═══ RECORD SET
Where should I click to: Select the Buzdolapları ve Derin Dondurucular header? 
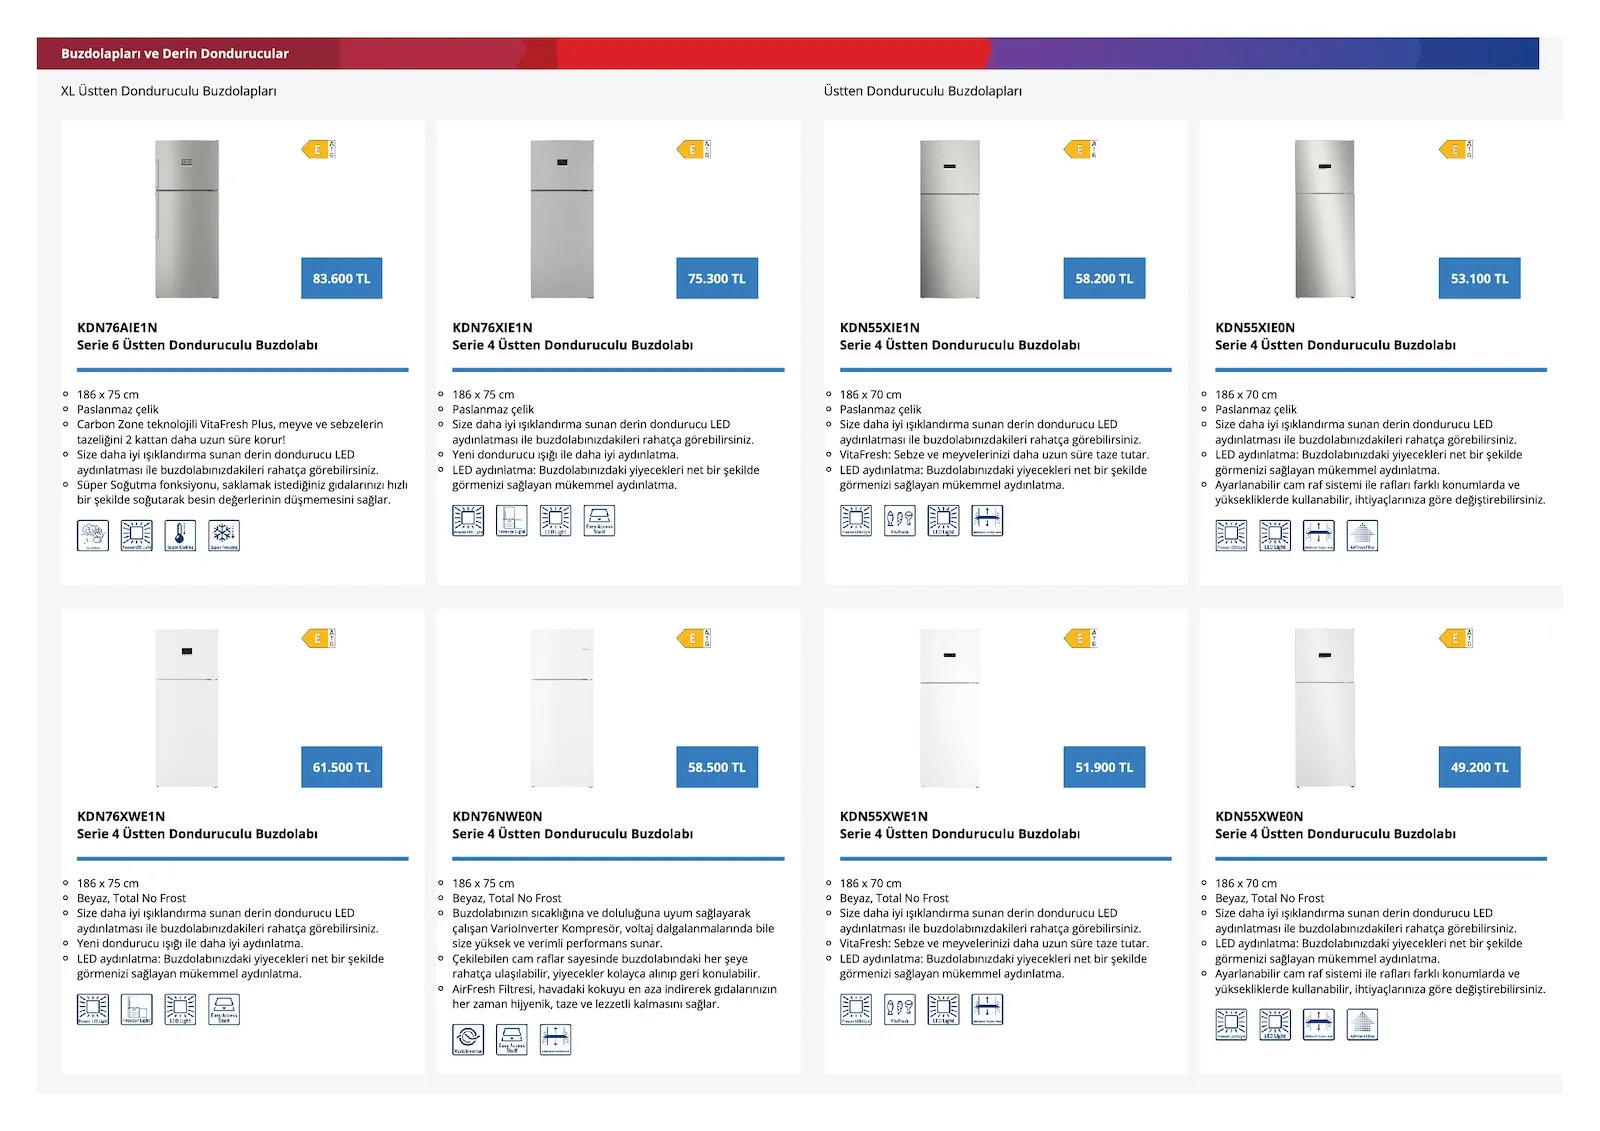tap(175, 54)
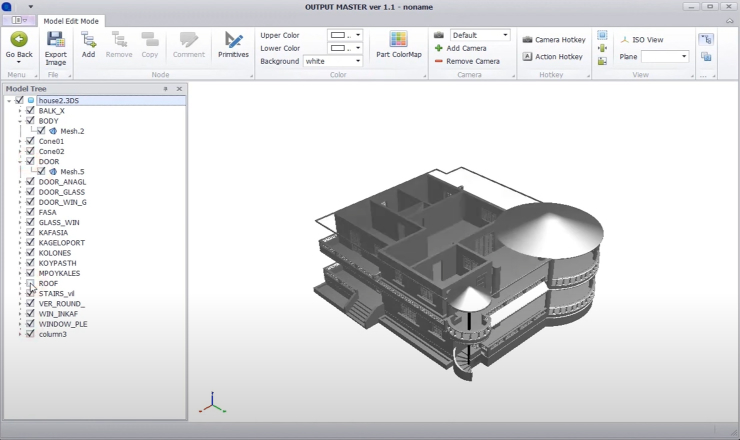
Task: Export the image using Export Image
Action: 56,46
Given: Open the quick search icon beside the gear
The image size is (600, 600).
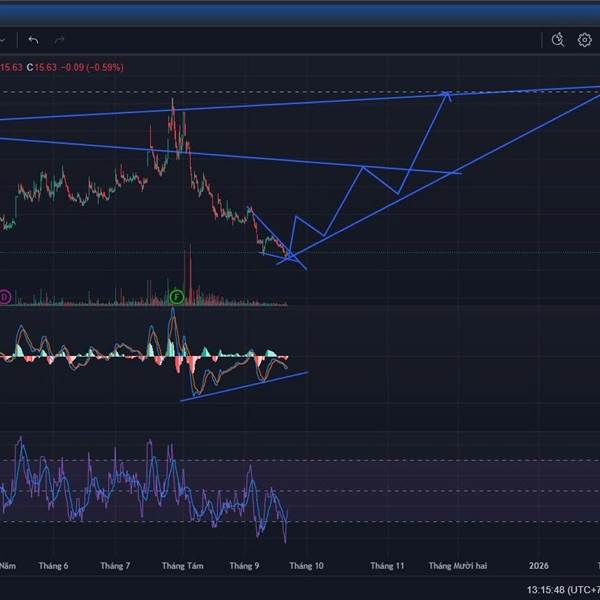Looking at the screenshot, I should pos(558,40).
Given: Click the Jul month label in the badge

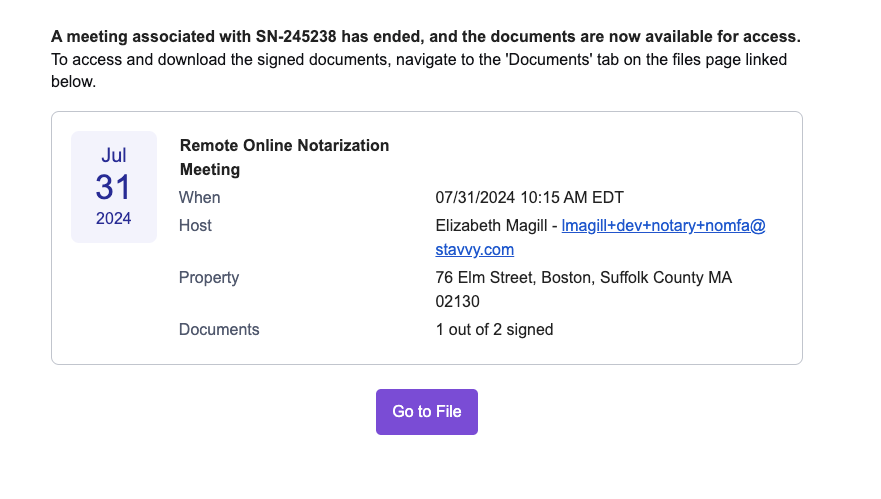Looking at the screenshot, I should point(113,155).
══════
**YOUR OBJECTIVE**
Exclude all images and restate the records above word for word.

**ANSWER TO THE PROBLEM**
Where should I click to: Select the Buzdolapları ve Derin Dondurucular header? 
tap(175, 54)
Task: Export the image using Export Image
Action: 56,46
Given: Open the quick search icon beside the gear
The image size is (600, 600).
Looking at the screenshot, I should pos(558,40).
Given: Click the Jul month label in the badge

Looking at the screenshot, I should point(113,155).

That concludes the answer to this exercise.